__Written exercise__
Copy out the listing below, swapping "Viewport" for "Display" at every occurrence and leaving everything else unchanged.
** Start of Provided information **
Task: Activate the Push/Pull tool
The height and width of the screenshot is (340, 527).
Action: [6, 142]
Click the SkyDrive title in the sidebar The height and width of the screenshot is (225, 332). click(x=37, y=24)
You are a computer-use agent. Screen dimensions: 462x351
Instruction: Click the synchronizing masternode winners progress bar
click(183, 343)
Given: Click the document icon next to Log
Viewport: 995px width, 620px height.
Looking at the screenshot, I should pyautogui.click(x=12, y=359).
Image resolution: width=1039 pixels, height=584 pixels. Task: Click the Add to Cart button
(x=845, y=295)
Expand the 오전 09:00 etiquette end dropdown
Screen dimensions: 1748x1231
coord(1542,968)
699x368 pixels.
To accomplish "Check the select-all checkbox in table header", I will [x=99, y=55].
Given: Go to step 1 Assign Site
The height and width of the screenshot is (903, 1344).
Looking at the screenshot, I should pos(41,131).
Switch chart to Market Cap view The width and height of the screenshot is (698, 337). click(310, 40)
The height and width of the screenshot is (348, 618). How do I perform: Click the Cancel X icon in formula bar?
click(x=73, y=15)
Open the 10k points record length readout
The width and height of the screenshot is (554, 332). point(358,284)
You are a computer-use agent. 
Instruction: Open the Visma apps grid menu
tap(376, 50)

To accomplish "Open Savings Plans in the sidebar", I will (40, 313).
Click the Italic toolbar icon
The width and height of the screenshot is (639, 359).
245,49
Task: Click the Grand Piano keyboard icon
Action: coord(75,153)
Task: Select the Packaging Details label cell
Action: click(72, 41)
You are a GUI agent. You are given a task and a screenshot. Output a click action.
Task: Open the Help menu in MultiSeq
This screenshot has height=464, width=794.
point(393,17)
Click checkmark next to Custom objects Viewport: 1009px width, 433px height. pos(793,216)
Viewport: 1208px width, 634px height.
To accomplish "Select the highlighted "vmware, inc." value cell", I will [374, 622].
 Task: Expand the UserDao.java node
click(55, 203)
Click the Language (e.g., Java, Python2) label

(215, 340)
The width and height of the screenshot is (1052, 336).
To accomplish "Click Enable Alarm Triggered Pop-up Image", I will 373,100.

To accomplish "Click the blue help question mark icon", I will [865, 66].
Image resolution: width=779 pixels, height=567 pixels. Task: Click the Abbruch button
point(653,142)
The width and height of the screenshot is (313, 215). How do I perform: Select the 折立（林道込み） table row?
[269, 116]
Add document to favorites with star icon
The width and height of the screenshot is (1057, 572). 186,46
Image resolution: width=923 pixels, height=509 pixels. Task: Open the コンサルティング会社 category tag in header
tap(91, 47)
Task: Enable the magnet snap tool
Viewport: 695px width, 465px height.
** End of Provided information **
__Solution to this problem__
Task: Activate the Push/Pull tool
The height and width of the screenshot is (340, 527).
Action: [6, 142]
Click the SkyDrive title in the sidebar The height and width of the screenshot is (225, 332). click(x=37, y=24)
You are a computer-use agent. Screen dimensions: 462x351
Instruction: Click the synchronizing masternode winners progress bar
click(183, 343)
Given: Click the document icon next to Log
Display: 995px width, 620px height.
Looking at the screenshot, I should pyautogui.click(x=12, y=359).
Image resolution: width=1039 pixels, height=584 pixels. Task: Click the Add to Cart button
(x=845, y=295)
Expand the 오전 09:00 etiquette end dropdown
Screen dimensions: 1748x1231
coord(1542,968)
699x368 pixels.
To accomplish "Check the select-all checkbox in table header", I will [x=99, y=55].
Given: Go to step 1 Assign Site
The height and width of the screenshot is (903, 1344).
Looking at the screenshot, I should pos(41,131).
Switch chart to Market Cap view The width and height of the screenshot is (698, 337). click(310, 40)
The height and width of the screenshot is (348, 618). How do I perform: Click the Cancel X icon in formula bar?
click(x=73, y=15)
Open the 10k points record length readout
The width and height of the screenshot is (554, 332). point(358,284)
You are a computer-use agent. 
Instruction: Open the Visma apps grid menu
tap(376, 50)

To accomplish "Open Savings Plans in the sidebar", I will (40, 313).
Click the Italic toolbar icon
The width and height of the screenshot is (639, 359).
245,49
Task: Click the Grand Piano keyboard icon
Action: coord(75,153)
Task: Select the Packaging Details label cell
Action: click(72, 41)
You are a GUI agent. You are given a task and a screenshot. Output a click action.
Task: Open the Help menu in MultiSeq
This screenshot has height=464, width=794.
point(393,17)
Click checkmark next to Custom objects Display: 1009px width, 433px height. pos(793,216)
Display: 1208px width, 634px height.
To accomplish "Select the highlighted "vmware, inc." value cell", I will [374, 622].
 Task: Expand the UserDao.java node
click(55, 203)
Click the Language (e.g., Java, Python2) label

(215, 340)
The width and height of the screenshot is (1052, 336).
To accomplish "Click Enable Alarm Triggered Pop-up Image", I will 373,100.

To accomplish "Click the blue help question mark icon", I will [865, 66].
Image resolution: width=779 pixels, height=567 pixels. Task: Click the Abbruch button
point(653,142)
The width and height of the screenshot is (313, 215). How do I perform: Select the 折立（林道込み） table row?
[269, 116]
Add document to favorites with star icon
The width and height of the screenshot is (1057, 572). 186,46
Image resolution: width=923 pixels, height=509 pixels. Task: Open the コンサルティング会社 category tag in header
tap(91, 47)
Task: Enable the magnet snap tool
Display: 695px width, 465px height.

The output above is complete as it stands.